The term 'Inventory Value' is defined herein to mean One Hundred percent (100%) of the total aggregate wholesale invoice price of all of Dealer's inventory financed by CDF under the AWF that is unsold and in Dealer's possession and control as of the date of the Inventory Report and to the extent that CDF has a first priority, fully perfected security interest therein.

 

If, for any reason, Dealer's outstanding loans under Dealer's Accounts Receivable Facility shall at any time exceed Dealer's Available Credit, Dealer will immediately repay to CDF the amount of such excess.

 

Furthermore, as an amendment to the AWF, in the event Dealer's Reserve Amount exceeds at any time (a) Eighty-five percent (85%) of the net amount of eligible Accounts, minus (b) Dealer's outstanding loans under Dealer's Accounts Receivable Facility, Dealer will immediately pay to CDF, as a reduction of Dealer's total current outstanding indebtedness to CDF under the AWF, such excess.

 

No advances or loans need be made by CDF if Dealer is in Default.”

 

3. Section 3.8 of the BFA is hereby amended in its entirety to read as follows:

 

“3.8         Collection Days. All payments and all amounts received on any Account will be credited by CDF to Dealer's account (subject to final collection thereof) after allowing one (1) Business Day for collection of checks or other instruments.”

 

4. Section 3.12 of the BFA and Section 8 of the AWF are hereby amended in their entirety to read as follows:

 

Reviews.
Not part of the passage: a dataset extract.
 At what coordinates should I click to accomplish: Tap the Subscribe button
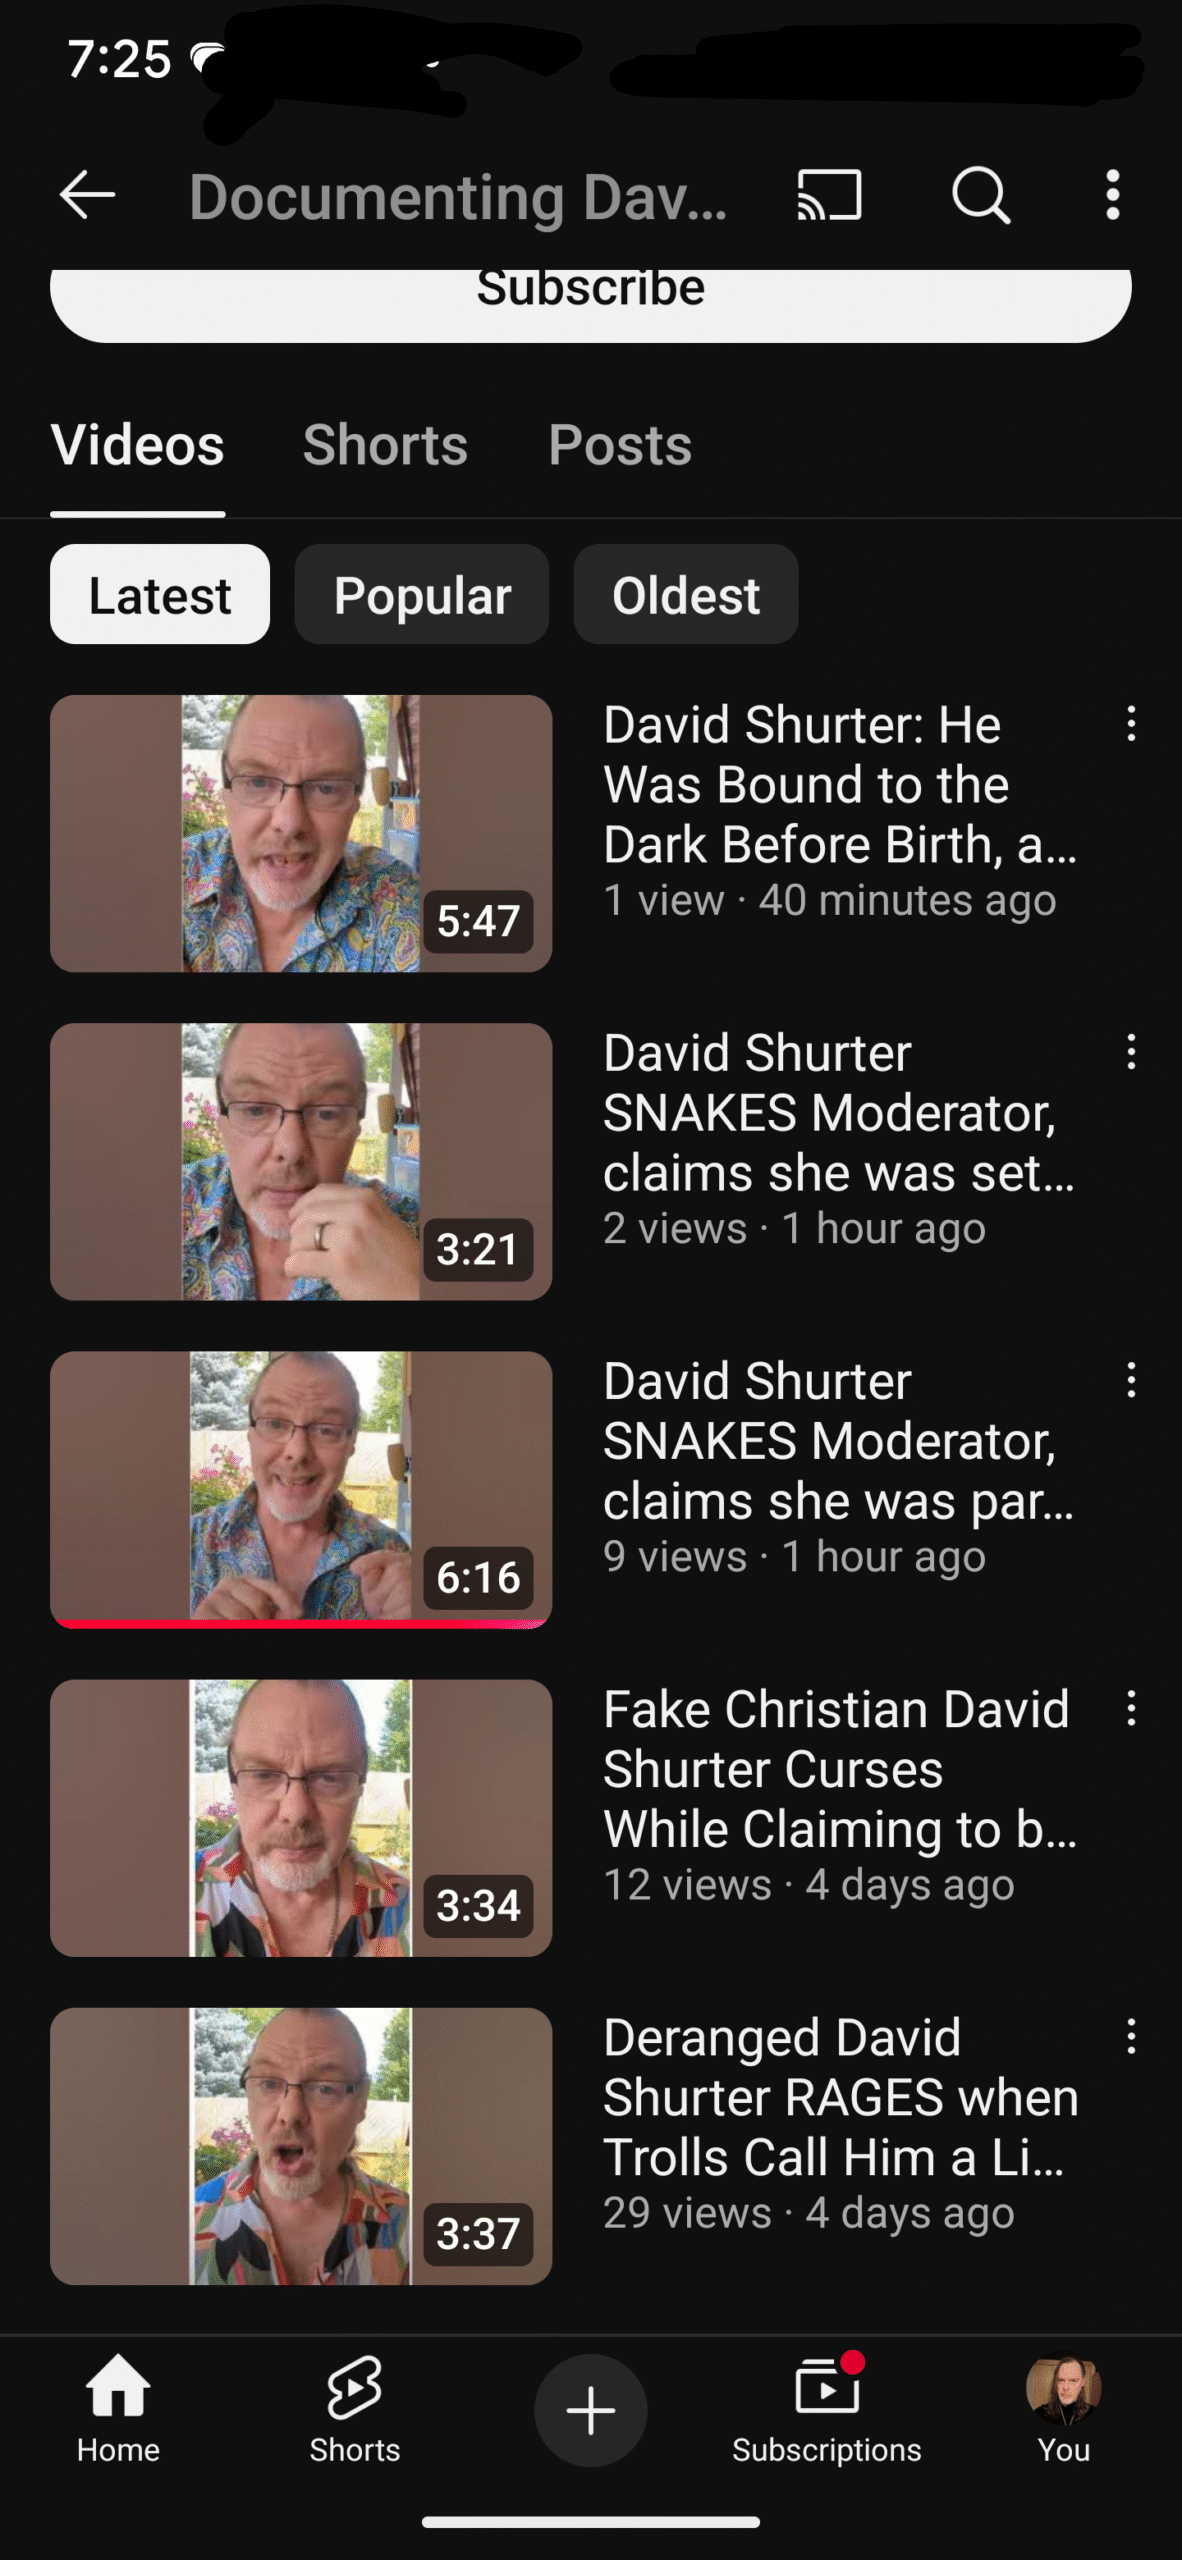tap(591, 300)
CDF may enter Dealer's business locations during normal business hours upon one Business Days’ prior written notice to Dealer (unless Dealer is in default hereunder, or would be in default with the passage of time, the giving of notice, or both, in which event no such advance notice will be required) to: (a) account for and inspect all Collateral; and (b) examine and copy Dealer's books, records, files and business procedures and practices. Dealer further agrees to pay CDF a review fee of Six Hundred Dollars ($600.00) per day , per examiner, per location for any such review, inspection or examination made by CDF; provided, however, that the maximum review fee per review shall not exceed $5,000.00. CDF may, without notice to Dealer and at any time or times hereafter, verify the validity, amount or any other matter relating to any Account by mail, telephone, or other means, in the name of Dealer or CDF.”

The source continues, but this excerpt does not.